Repeat the records below exactly, line for line.

(Collected data entries)

───

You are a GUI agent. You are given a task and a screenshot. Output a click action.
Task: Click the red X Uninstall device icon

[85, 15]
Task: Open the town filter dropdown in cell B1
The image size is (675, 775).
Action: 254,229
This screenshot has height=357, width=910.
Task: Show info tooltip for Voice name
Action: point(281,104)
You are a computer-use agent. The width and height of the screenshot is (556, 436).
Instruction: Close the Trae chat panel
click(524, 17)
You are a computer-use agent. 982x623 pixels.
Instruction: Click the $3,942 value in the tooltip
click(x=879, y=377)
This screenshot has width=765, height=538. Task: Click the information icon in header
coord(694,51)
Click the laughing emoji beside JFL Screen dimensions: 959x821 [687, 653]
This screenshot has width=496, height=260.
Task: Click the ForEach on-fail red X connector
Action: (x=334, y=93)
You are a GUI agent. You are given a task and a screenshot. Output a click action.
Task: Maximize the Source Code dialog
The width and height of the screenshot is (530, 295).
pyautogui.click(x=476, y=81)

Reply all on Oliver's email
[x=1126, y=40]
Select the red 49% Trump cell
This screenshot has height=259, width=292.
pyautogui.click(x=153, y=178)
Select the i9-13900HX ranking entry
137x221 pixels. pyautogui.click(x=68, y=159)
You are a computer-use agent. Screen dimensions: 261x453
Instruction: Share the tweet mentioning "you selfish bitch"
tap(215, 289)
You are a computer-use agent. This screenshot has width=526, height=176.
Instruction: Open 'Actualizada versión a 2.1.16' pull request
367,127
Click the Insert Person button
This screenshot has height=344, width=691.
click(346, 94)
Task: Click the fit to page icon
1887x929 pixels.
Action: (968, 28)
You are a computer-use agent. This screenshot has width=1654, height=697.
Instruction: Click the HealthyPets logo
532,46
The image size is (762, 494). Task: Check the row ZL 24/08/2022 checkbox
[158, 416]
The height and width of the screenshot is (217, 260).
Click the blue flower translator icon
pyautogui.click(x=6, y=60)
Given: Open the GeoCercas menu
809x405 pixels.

───

OUTPUT FOR THIS TASK:
You are a GUI agent. You are given a task and a screenshot. Output a click action.
Task: Click the red X Uninstall device icon

[85, 15]
Task: Open the town filter dropdown in cell B1
The image size is (675, 775).
Action: 254,229
This screenshot has height=357, width=910.
Task: Show info tooltip for Voice name
Action: point(281,104)
You are a computer-use agent. The width and height of the screenshot is (556, 436).
Instruction: Close the Trae chat panel
click(524, 17)
You are a computer-use agent. 982x623 pixels.
Instruction: Click the $3,942 value in the tooltip
click(x=879, y=377)
This screenshot has width=765, height=538. Task: Click the information icon in header
coord(694,51)
Click the laughing emoji beside JFL Screen dimensions: 959x821 [687, 653]
This screenshot has width=496, height=260.
Task: Click the ForEach on-fail red X connector
Action: (x=334, y=93)
You are a GUI agent. You are given a task and a screenshot. Output a click action.
Task: Maximize the Source Code dialog
The width and height of the screenshot is (530, 295).
pyautogui.click(x=476, y=81)

Reply all on Oliver's email
[x=1126, y=40]
Select the red 49% Trump cell
This screenshot has height=259, width=292.
pyautogui.click(x=153, y=178)
Select the i9-13900HX ranking entry
137x221 pixels. pyautogui.click(x=68, y=159)
You are a computer-use agent. Screen dimensions: 261x453
Instruction: Share the tweet mentioning "you selfish bitch"
tap(215, 289)
You are a computer-use agent. This screenshot has width=526, height=176.
Instruction: Open 'Actualizada versión a 2.1.16' pull request
367,127
Click the Insert Person button
This screenshot has height=344, width=691.
click(346, 94)
Task: Click the fit to page icon
1887x929 pixels.
Action: (968, 28)
You are a computer-use agent. This screenshot has width=1654, height=697.
Instruction: Click the HealthyPets logo
532,46
The image size is (762, 494). Task: Check the row ZL 24/08/2022 checkbox
[158, 416]
The height and width of the screenshot is (217, 260).
Click the blue flower translator icon
pyautogui.click(x=6, y=60)
Given: Open the GeoCercas menu
809x405 pixels.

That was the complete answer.